If all your friends jump off a bridge, would you jump too?

The conclusion isn’t a novel one. A tweet going viral suggests it is a popular or accepted piece of information, one that others have reviewed and probably vetted. The researchers’ findings reinforce the “informational cascade” theory, first introduced by Cass R. Sunstein, founder and director of the program on behavioral economics and public policy at Harvard Law School.

Characterized simply, an informational cascade is what happens when someone observes the behavior/actions of others and engages in the same, disregarding their own knowledge to do so.
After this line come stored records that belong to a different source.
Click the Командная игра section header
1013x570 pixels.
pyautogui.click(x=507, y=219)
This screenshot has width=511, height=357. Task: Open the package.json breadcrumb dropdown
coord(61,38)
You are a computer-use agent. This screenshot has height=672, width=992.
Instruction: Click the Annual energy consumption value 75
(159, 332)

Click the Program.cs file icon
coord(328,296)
Parents and other fans of the question “If all your friends jump off a bridge, would you jump too?” have cautioned (in far simpler, more guilt-inducing terms) against the dangers of informational cascades, but as users get more and more news via the web and social media, with less and less context, the influence of groupthink can be substantial.

Fake news was a major concern for some Americans during the months leading up to the 2016 presidential election. Most of the misleading or outright false stories shared on Facebook in the final three months of the campaign season saw more engagement than the leading content from major, more traditional print and digital outlets, “easily” outpacing them, one analysis showed. Predatory publishers capitalized on this, driving significant traffic to their sites with hoax articles on a bevy of subjects. At times, the viral misinformation bordered on violent, teasing civil war or threatening riots if a particular candidate won or lost.
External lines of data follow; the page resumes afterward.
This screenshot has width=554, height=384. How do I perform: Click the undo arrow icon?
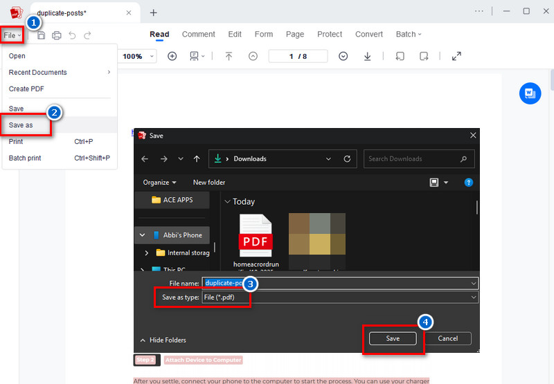coord(72,35)
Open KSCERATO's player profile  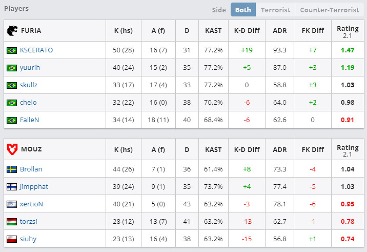pos(36,50)
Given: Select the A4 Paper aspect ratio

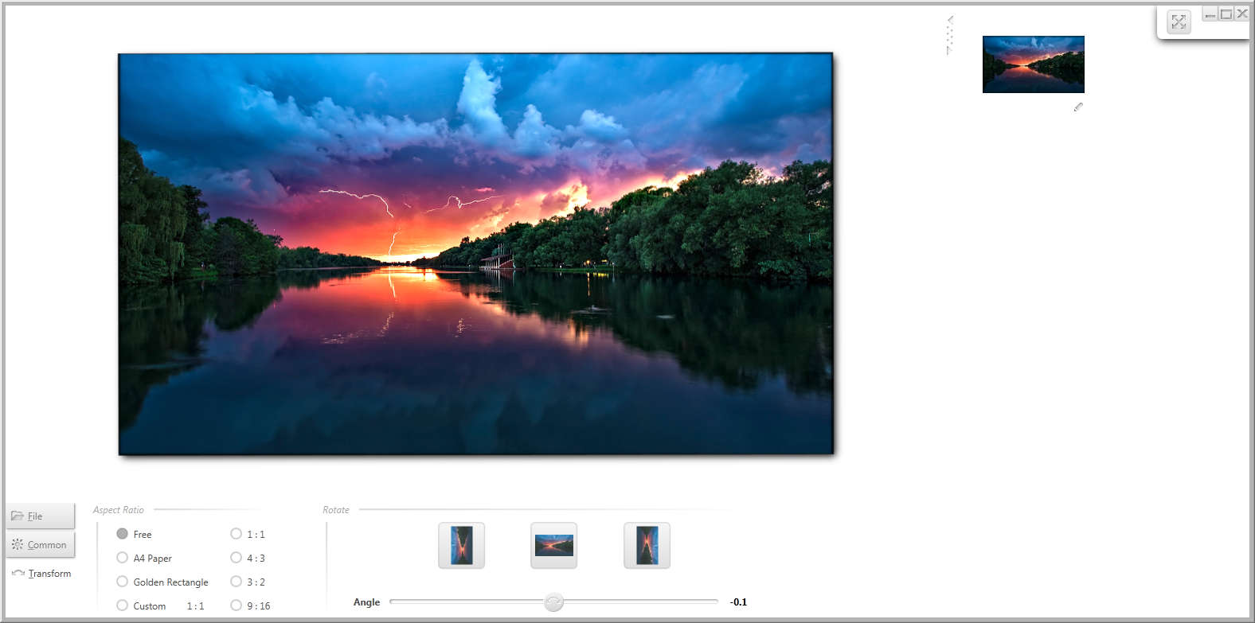Looking at the screenshot, I should click(123, 558).
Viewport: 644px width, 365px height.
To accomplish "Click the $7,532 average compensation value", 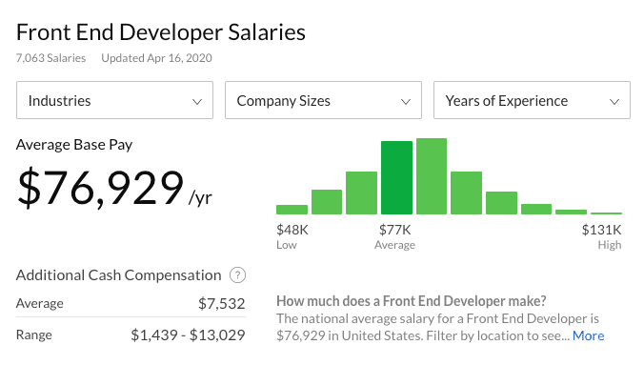I will point(221,303).
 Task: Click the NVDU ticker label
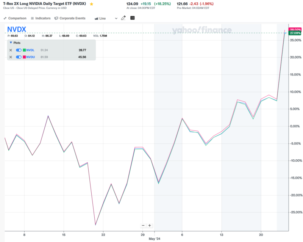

Some members of the press, after the election, blamed Facebook for President Donald Trump’s win, claiming its lucrative advertising model enabled nefarious actors to sway popular political opinion, even when they lived outside the United States.

Safeguarding yourself from automated rumor mills

The latest glimmer of understanding into social media behavior and rumor dissemination, the study comes at an opportune time. Twitter is embarking on a concerted effort to eradicate “bot” accounts from its platform, which automatically post tweets that, with the help of other bots, often go viral. Researchers have previously shown that these bots favored Trump 5:1 over Hillary Clinton by Election Day, and their conclusion, combined with those from the just-published research, lends credibility to the claims that fake news helped Trump win.

Legions of bots can publish dozens of tweets per account, per day, and coordinated networks of them can both inflate a user’s follower count, and, when weaponized, amplify misinformation.

This kind of choreography is impressive, but users can protect themselves. Rather than wait on tech companies to find and implement effective solutions (as hoaxers grow their armies), experts advise more carefully reading and vetting information shared online, rather than simply taking viral information at face value. This, they say, could jam these automated rumor mills.

“Whether by word-of-mouth, email, or Twitter, rumors proliferate quite easily,” said Brenda K. Wiederhold, PhD, editor-in-chief of Cyberpsychology, Behavior, and Social Networking, the journal in which the new study was published. “We must remain adamant in our use of critical-thinking skills to evaluate information and avoid equating popularity with plausibility.”